Les freins à la mise en place des aides en classe ne proviennent pas seulement du personnel spécialisé mais aussi des généralistes eux-mêmes. C'est la conception de leur fonction dans le système actuel qui en est l'origine. M. Postic observe que tout maître en général "attend d'autrui une reconnaissance de son pouvoir et ne veut pas donner de signes extérieurs de son acceptation du pouvoir de l'autre. Même un collègue qui entre dans sa classe est l'intrus et en est inconsciemment rejeté, car il constitue une menace dans un système clos : il pourrait usurper le pouvoir dans la classe ou contester secrètement celui du titulaire" 409 . Imposer une co-habitation entre généraliste et spécialisé semble alors ôter tout espoir de réelle collaboration. Les difficultés inhérentes à ce genre d'exercice tant matérielles que psychiques ont tôt fait de réduire ces actions à d'astreignantes juxtapositions. Les contraintes liées à l'espace sont parfois rédhibitoires : local trop exigu, volume sonore impossible à réduire suffisamment etc. Les récits d'expériences font surtout état d'une exacerbation de la rivalité entre enseignants.

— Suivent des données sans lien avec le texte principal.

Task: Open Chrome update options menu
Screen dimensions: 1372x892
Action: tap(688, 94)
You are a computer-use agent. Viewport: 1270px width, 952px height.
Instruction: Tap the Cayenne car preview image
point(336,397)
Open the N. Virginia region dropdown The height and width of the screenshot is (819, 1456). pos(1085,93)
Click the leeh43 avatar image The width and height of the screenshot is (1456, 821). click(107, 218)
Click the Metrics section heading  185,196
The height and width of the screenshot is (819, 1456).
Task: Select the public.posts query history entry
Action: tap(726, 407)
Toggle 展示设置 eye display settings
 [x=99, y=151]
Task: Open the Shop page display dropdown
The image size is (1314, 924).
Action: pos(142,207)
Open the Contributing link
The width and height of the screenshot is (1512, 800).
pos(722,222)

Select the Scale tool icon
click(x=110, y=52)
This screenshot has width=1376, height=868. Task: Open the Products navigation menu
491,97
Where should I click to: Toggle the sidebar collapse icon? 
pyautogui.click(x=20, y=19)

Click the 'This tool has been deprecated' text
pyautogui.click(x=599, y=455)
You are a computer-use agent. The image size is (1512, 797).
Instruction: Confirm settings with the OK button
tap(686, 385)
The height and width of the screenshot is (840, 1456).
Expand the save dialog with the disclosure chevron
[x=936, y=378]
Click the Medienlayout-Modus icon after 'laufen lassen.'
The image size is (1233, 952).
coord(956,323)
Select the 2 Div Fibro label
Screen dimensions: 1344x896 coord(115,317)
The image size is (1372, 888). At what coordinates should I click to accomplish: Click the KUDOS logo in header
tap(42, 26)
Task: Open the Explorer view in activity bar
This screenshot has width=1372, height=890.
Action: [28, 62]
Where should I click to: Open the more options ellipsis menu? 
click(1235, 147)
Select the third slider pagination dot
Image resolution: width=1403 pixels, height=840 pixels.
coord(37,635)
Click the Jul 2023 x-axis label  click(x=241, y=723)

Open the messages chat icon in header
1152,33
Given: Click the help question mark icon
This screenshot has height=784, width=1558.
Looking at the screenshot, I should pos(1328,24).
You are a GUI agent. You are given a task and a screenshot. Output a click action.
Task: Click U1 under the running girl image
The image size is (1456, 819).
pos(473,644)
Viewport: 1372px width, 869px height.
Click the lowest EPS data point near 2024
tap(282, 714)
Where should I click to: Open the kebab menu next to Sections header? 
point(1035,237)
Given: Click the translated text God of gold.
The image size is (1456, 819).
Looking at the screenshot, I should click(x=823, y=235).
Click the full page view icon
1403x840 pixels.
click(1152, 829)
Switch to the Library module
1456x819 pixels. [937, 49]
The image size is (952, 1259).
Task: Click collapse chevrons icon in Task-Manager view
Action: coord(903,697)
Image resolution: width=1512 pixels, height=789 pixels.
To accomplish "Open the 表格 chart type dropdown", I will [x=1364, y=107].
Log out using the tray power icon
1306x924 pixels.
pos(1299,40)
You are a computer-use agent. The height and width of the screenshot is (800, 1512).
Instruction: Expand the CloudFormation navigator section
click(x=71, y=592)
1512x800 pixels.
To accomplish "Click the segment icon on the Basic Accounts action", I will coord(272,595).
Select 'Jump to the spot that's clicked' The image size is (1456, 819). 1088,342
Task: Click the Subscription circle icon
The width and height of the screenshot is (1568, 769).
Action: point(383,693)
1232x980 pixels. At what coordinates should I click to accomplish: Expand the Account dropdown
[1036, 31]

E58 Anne-Marie (Psychologue scolaire) A2 p. 754

‘On avait essayé de monter un protocole d'intervention dans les classes. Au bout d'un an, si on devait monter un protocole, ce serait un protocole de non-intervention… parce que très vite on se sent en symétrie avec l'enseignant et celui-ci se trouve dépossédé de sa compétence d'enseignant. Je pense que la présence d'un enseignant spécialisé dans la classe ne serait pas sans poser problème. Du point de vue du gamin, ça pourrait être intéressant mais du point de vue de la concurrence avec l'enseignant, ça ne me paraît pas gagné d'avance. Comment un enseignant spécialisé peut-il intervenir dans une classe en collaboration avec un enseignant sans être là pour faire le manœuvre, c'est-à-dire mettre en place l'atelier que l'autre a décidé ou alors sans prendre la place de l'enseignant ? Ça me paraît de la haute voltige que de réussir ça.’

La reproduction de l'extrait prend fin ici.